Inslee’s 777X plan includes highway improvements on I-5 between Everett and Marysville, and at key points on I-405 and SR167.
He will also push to secure state funding for a roll-on/roll-off facility at the Port of Everett, so that tractor trailers or forklifts could efficiently unload aerospace parts.
The state will commission an analysis of the economic benefits the new jet will bring and update an Accenture survey of the competitive landscape that was produced in 2011 for the successful push to secure the 737 MAX for Washington.
With a formal 777X launch and a commitment to produce the plane expected within months, the state has limited time to complete its analyses and get firm legislative proposals on the table.
In addition to the proposals geared specifically at winning the 777X for Washington, Inslee released a 30-page document outlining a broad strategy to promote the aerospace industry in the state.
“We’re thinking long-term,” Inslee said, “Not just for 777X but for the replacement of the 737.”
In the next two years, the state intends to prioritize its wooing of Boeing suppliers, including at the Paris Air Show in June, and to extend airplane manufacturer tax breaks to also cover aircraft maintenance facilities.

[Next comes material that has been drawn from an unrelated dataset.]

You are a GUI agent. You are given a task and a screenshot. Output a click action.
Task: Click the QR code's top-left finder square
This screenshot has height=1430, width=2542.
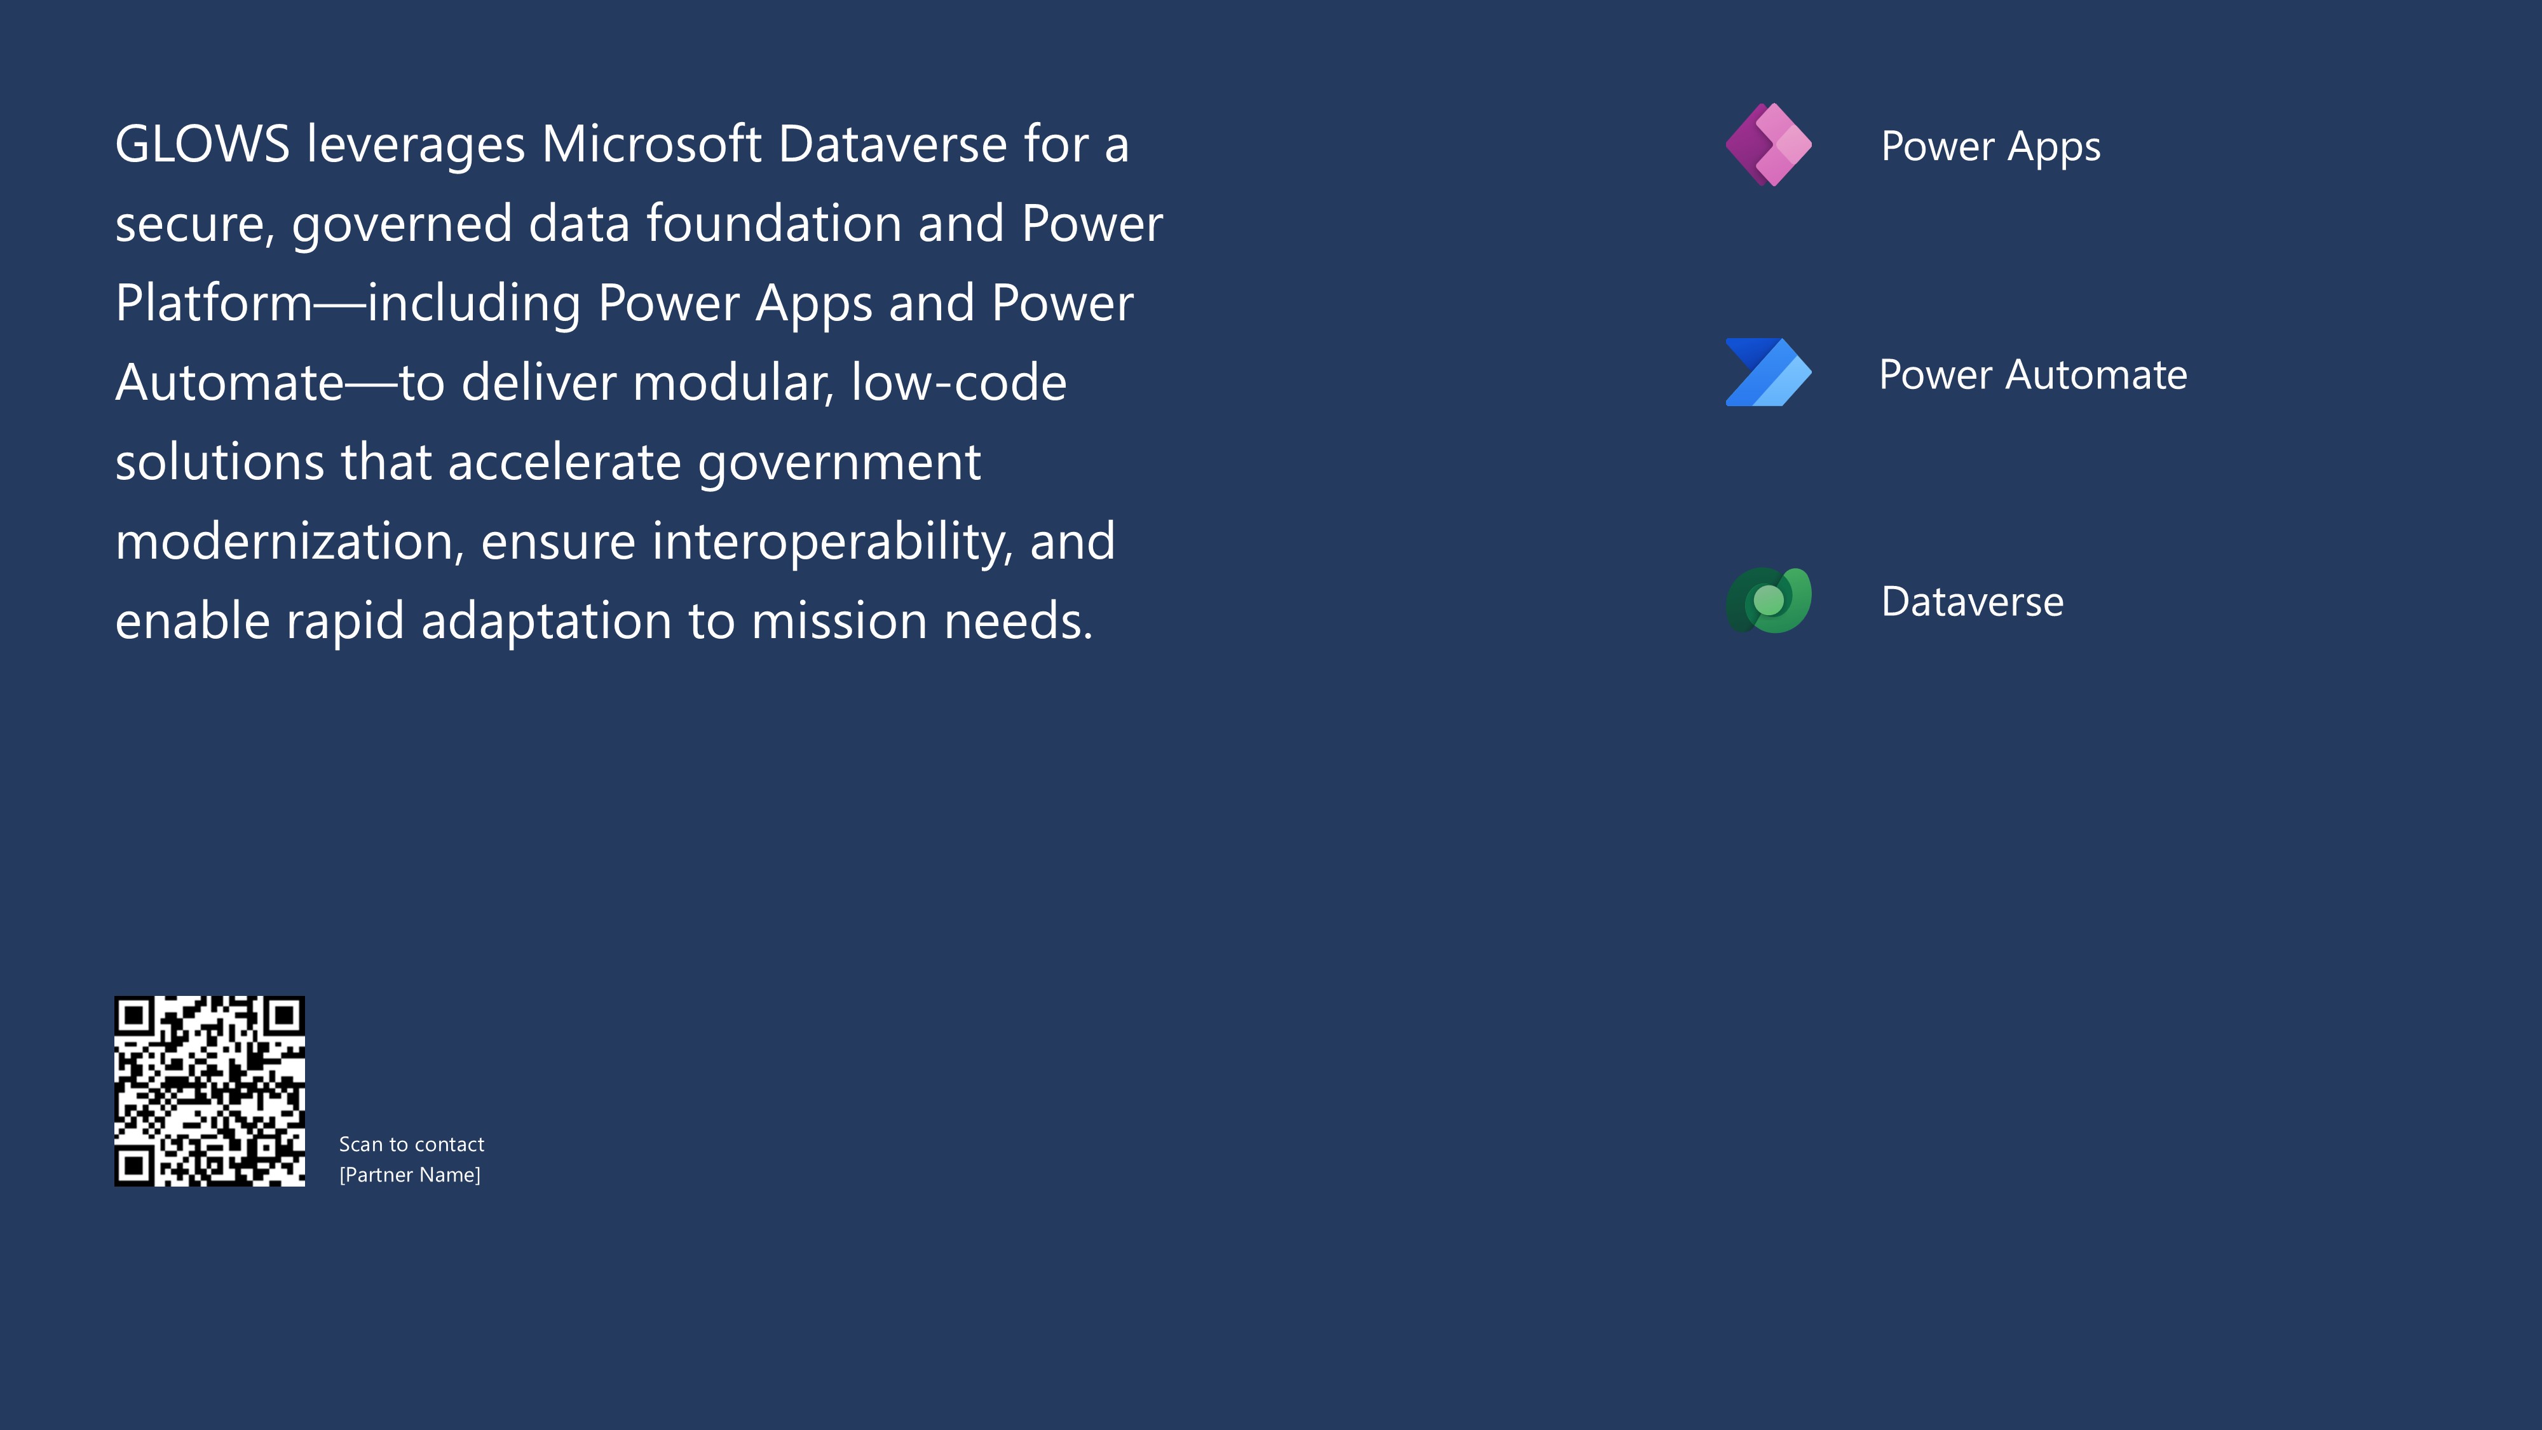pos(133,1015)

It will seek siting of a federal unmanned aerial vehicle test site in central Washington and of a center for studying the use of alternative jet fuels at Washington State University.
The city of Renton is tagged to push for the establishment of a “multi-institutional, multilevel aerospace training center.”
And the state’s trade office, which recently sent a trade mission to the United Arab Emirates, is tasked with developing economic ties with that country as it develops an aerospace manufacturing capability.
Dubai-based airline Emirates is the likely launch customer for 777X.
Washington is home to 175 aerospace manufacturers besides Boeing, though the corporate giant accounts for about 86,000 of the 92,000 people employed in the industry here, according to data laid out in the state strategy document.
Counting related industry suppliers creates a cluster of 1,250 companies that collectively employ more than 131,000 people and pay out more than $10 billion in annual wages, or about 7.5 percent of the state’s total.
Maud Daudon, chief executive of the Seattle Metropolitan Chamber of Commerce and vice president of the Washington Aerospace Partnership, who spoke after Inslee, said the state needs to send Boeing a signal that it is serious.
“We are the envy of the nation for those jobs,” Daudon said. “We’ve got to hang onto them.”